给定题目 a:
请将记录中从含有“Image resolution: width=535”的那一行起，直至记录末尾的各行放入一个编号列表，首尾两行均包括在内，空行略去。

所给文段:
◆ ◆ ◆ ◆ ◆ ◆ ◆

输出索引并采用哨兵的方式处理边界
左边第一个大的
Stack<Integer> stk = new Stack<>();
stk.push(0);
a[0] = INF;
for (int i = 1; i <= n; i++) {
while (!stk.isEmpty() && a[stk.peek()] <= a[i]) stk.pop();
if (stk.peek() == 0) out.print(-1 + " ");
else out.print(stk.peek() + " ");
stk.push(i);
}
左边第一个小的
Stack<Integer> stk = new Stack<>();
stk.push(0);
a[0] = -INF;
for (int i = 1; i <= n; i++) {
while (!stk.isEmpty() && a[stk.peek()] >= a[i]) stk.pop();
if (stk.peek() == 0) out.print(-1 + " ");
else out.print(stk.peek() + " ");
stk.push(i);
}
相比单调队列
单调队列对头是最值
例如:要求窗口最小值,就需要维护对头最小,也就是单调递增队列是
while(!q.isEmpty() && a[q.getLast] >= a[i]) q.removeLast();
q.addLast(i);
min = q.getFirst();
单调栈栈顶是第一个符合条件的值
例如:要求左边第一个小的值的索引
while (!stk.isEmpty() && a[stk.peek()] >= a[i]) a.pop();
if (stk.isEmpty()) ans = 0;
else ans = stk.peek();
a.push(i);

◆ ◆ ◆ ◆ ◆ ◆ ◆

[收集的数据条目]
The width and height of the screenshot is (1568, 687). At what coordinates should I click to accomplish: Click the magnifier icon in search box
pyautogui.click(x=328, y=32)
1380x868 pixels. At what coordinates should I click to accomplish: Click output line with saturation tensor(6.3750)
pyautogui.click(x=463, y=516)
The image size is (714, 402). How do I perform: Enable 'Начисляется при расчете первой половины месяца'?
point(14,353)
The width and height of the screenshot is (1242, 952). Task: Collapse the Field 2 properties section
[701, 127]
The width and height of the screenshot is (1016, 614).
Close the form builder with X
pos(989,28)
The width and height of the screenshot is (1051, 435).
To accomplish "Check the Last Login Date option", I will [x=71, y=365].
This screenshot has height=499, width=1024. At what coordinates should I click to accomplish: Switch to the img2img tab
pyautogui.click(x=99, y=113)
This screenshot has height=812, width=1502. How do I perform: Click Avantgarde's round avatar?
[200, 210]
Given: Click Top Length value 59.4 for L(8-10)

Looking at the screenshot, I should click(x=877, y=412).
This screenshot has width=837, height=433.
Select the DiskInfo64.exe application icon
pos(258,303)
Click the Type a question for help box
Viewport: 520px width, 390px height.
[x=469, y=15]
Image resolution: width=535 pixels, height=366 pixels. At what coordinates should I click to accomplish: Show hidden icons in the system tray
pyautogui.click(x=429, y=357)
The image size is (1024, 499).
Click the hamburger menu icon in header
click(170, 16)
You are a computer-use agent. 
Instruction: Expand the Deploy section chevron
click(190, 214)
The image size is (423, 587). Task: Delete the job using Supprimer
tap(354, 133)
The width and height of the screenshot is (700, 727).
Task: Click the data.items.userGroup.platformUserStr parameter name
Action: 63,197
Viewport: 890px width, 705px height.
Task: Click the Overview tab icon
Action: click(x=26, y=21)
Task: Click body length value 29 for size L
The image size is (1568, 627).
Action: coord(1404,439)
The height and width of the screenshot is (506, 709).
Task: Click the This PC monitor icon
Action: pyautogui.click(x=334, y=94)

◆ ◆ ◆ ◆ ◆ ◆ ◆

给定题目 b:
根据上面关于单调栈的文段回答：
(i) 在“左边第一个大的”代码中，a[0] 被赋为什么值？
(ii) 在“左边第一个小的”代码中，当 stk.peek() 等于 0 时输出什么？
(iii) 文段说单调栈的栈顶是什么？

书面解答 a:
1. Image resolution: width=535 pixels, height=366 pixels. At what coordinates should I click to accomplish: Show hidden icons in the system tray
2. pyautogui.click(x=429, y=357)
3. The image size is (1024, 499).
4. Click the hamburger menu icon in header
5. click(170, 16)
6. You are a computer-use agent. 
7. Instruction: Expand the Deploy section chevron
8. click(190, 214)
9. The image size is (423, 587). Task: Delete the job using Supprimer
10. tap(354, 133)
11. The width and height of the screenshot is (700, 727).
12. Task: Click the data.items.userGroup.platformUserStr parameter name
13. Action: 63,197
14. Viewport: 890px width, 705px height.
15. Task: Click the Overview tab icon
16. Action: click(x=26, y=21)
17. Task: Click body length value 29 for size L
18. The image size is (1568, 627).
19. Action: coord(1404,439)
20. The height and width of the screenshot is (506, 709).
21. Task: Click the This PC monitor icon
22. Action: pyautogui.click(x=334, y=94)

书面解答 b:
(i) INF
(ii) -1
(iii) 第一个符合条件的值